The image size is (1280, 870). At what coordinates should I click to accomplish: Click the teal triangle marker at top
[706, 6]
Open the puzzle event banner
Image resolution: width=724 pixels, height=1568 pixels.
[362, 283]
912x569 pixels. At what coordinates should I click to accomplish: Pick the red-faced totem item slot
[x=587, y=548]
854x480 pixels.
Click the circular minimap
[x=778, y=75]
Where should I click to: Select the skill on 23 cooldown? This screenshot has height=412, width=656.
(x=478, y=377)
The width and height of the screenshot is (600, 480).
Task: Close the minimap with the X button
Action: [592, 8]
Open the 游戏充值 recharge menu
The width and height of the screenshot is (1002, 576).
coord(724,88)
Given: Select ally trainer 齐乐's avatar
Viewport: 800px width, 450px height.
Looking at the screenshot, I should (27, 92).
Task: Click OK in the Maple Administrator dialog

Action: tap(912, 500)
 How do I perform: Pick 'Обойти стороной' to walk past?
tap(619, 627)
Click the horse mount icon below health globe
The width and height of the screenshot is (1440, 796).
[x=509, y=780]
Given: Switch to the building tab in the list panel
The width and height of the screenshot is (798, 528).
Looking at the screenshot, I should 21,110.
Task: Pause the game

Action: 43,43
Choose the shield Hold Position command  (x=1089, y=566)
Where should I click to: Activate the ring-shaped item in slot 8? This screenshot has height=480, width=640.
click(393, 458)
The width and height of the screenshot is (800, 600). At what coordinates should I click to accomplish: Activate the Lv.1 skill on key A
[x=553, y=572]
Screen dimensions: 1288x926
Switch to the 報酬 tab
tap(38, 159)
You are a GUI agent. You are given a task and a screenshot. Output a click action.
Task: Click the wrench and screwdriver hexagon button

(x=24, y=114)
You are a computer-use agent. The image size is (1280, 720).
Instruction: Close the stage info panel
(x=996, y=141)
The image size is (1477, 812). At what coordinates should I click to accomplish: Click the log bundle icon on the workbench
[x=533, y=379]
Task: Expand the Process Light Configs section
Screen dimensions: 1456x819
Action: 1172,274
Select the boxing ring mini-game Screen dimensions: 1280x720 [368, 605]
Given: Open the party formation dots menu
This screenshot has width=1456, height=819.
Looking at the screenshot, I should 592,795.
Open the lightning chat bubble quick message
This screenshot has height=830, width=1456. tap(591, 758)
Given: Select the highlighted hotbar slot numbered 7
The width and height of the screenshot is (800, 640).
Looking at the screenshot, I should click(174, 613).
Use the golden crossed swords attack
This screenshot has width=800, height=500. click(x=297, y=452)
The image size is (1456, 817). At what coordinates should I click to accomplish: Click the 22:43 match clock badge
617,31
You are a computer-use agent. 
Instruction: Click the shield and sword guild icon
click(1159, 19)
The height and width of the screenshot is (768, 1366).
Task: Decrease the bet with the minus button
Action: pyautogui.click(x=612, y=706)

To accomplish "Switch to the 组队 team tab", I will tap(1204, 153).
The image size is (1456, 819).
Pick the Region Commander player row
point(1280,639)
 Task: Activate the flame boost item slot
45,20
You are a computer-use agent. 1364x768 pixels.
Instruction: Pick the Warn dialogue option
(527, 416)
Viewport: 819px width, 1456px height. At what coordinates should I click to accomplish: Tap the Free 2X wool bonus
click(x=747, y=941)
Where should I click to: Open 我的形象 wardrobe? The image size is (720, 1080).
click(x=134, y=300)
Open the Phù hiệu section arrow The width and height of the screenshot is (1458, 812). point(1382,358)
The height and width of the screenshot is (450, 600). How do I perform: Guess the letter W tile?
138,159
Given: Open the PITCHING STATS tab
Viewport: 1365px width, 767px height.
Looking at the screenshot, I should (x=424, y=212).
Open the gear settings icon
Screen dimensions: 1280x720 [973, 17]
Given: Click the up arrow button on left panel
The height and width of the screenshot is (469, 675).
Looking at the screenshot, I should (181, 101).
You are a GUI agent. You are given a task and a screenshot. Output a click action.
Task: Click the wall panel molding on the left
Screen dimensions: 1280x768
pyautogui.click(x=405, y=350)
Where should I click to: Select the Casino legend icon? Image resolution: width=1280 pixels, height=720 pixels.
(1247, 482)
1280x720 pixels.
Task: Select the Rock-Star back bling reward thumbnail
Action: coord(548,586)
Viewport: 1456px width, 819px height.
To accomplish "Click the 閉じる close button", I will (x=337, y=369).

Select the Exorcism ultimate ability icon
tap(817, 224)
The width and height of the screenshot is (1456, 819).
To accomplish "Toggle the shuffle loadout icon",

==========

** Problem requirements **
Update the items above by swapping "Where should I click to:" for "Which spot do I click to:" wherever it appears, leaving everything else as it is.

** Exercise answer **
The image size is (1280, 870). At what coordinates should I click to accomplish: Click the teal triangle marker at top
[706, 6]
Open the puzzle event banner
Image resolution: width=724 pixels, height=1568 pixels.
[362, 283]
912x569 pixels. At what coordinates should I click to accomplish: Pick the red-faced totem item slot
[x=587, y=548]
854x480 pixels.
Click the circular minimap
[x=778, y=75]
Which spot do I click to: Select the skill on 23 cooldown? This screenshot has height=412, width=656.
(x=478, y=377)
The width and height of the screenshot is (600, 480).
Task: Close the minimap with the X button
Action: [592, 8]
Open the 游戏充值 recharge menu
The width and height of the screenshot is (1002, 576).
coord(724,88)
Given: Select ally trainer 齐乐's avatar
Viewport: 800px width, 450px height.
Looking at the screenshot, I should (27, 92).
Task: Click OK in the Maple Administrator dialog

Action: tap(912, 500)
 How do I perform: Pick 'Обойти стороной' to walk past?
tap(619, 627)
Click the horse mount icon below health globe
The width and height of the screenshot is (1440, 796).
[x=509, y=780]
Given: Switch to the building tab in the list panel
The width and height of the screenshot is (798, 528).
Looking at the screenshot, I should 21,110.
Task: Pause the game

Action: 43,43
Choose the shield Hold Position command  (x=1089, y=566)
Which spot do I click to: Activate the ring-shaped item in slot 8? This screenshot has height=480, width=640.
click(393, 458)
The width and height of the screenshot is (800, 600). At what coordinates should I click to accomplish: Activate the Lv.1 skill on key A
[x=553, y=572]
Screen dimensions: 1288x926
Switch to the 報酬 tab
tap(38, 159)
You are a GUI agent. You are given a task and a screenshot. Output a click action.
Task: Click the wrench and screwdriver hexagon button

(x=24, y=114)
You are a computer-use agent. The image size is (1280, 720).
Instruction: Close the stage info panel
(x=996, y=141)
The image size is (1477, 812). At what coordinates should I click to accomplish: Click the log bundle icon on the workbench
[x=533, y=379]
Task: Expand the Process Light Configs section
Screen dimensions: 1456x819
Action: 1172,274
Select the boxing ring mini-game Screen dimensions: 1280x720 [368, 605]
Given: Open the party formation dots menu
This screenshot has width=1456, height=819.
Looking at the screenshot, I should 592,795.
Open the lightning chat bubble quick message
This screenshot has height=830, width=1456. tap(591, 758)
Given: Select the highlighted hotbar slot numbered 7
The width and height of the screenshot is (800, 640).
Looking at the screenshot, I should click(174, 613).
Use the golden crossed swords attack
This screenshot has width=800, height=500. click(x=297, y=452)
The image size is (1456, 817). At what coordinates should I click to accomplish: Click the 22:43 match clock badge
617,31
You are a computer-use agent. 
Instruction: Click the shield and sword guild icon
click(1159, 19)
The height and width of the screenshot is (768, 1366).
Task: Decrease the bet with the minus button
Action: pyautogui.click(x=612, y=706)

To accomplish "Switch to the 组队 team tab", I will tap(1204, 153).
The image size is (1456, 819).
Pick the Region Commander player row
point(1280,639)
 Task: Activate the flame boost item slot
45,20
You are a computer-use agent. 1364x768 pixels.
Instruction: Pick the Warn dialogue option
(527, 416)
Viewport: 819px width, 1456px height. At what coordinates should I click to accomplish: Tap the Free 2X wool bonus
click(x=747, y=941)
Which spot do I click to: Open 我的形象 wardrobe? The image size is (720, 1080).
click(x=134, y=300)
Open the Phù hiệu section arrow The width and height of the screenshot is (1458, 812). point(1382,358)
The height and width of the screenshot is (450, 600). How do I perform: Guess the letter W tile?
138,159
Given: Open the PITCHING STATS tab
Viewport: 1365px width, 767px height.
Looking at the screenshot, I should (x=424, y=212).
Open the gear settings icon
Screen dimensions: 1280x720 [973, 17]
Given: Click the up arrow button on left panel
The height and width of the screenshot is (469, 675).
Looking at the screenshot, I should (181, 101).
You are a GUI agent. You are given a task and a screenshot. Output a click action.
Task: Click the wall panel molding on the left
Screen dimensions: 1280x768
pyautogui.click(x=405, y=350)
Which spot do I click to: Select the Casino legend icon? Image resolution: width=1280 pixels, height=720 pixels.
(1247, 482)
1280x720 pixels.
Task: Select the Rock-Star back bling reward thumbnail
Action: coord(548,586)
Viewport: 1456px width, 819px height.
To accomplish "Click the 閉じる close button", I will (x=337, y=369).

Select the Exorcism ultimate ability icon
tap(817, 224)
The width and height of the screenshot is (1456, 819).
To accomplish "Toggle the shuffle loadout icon",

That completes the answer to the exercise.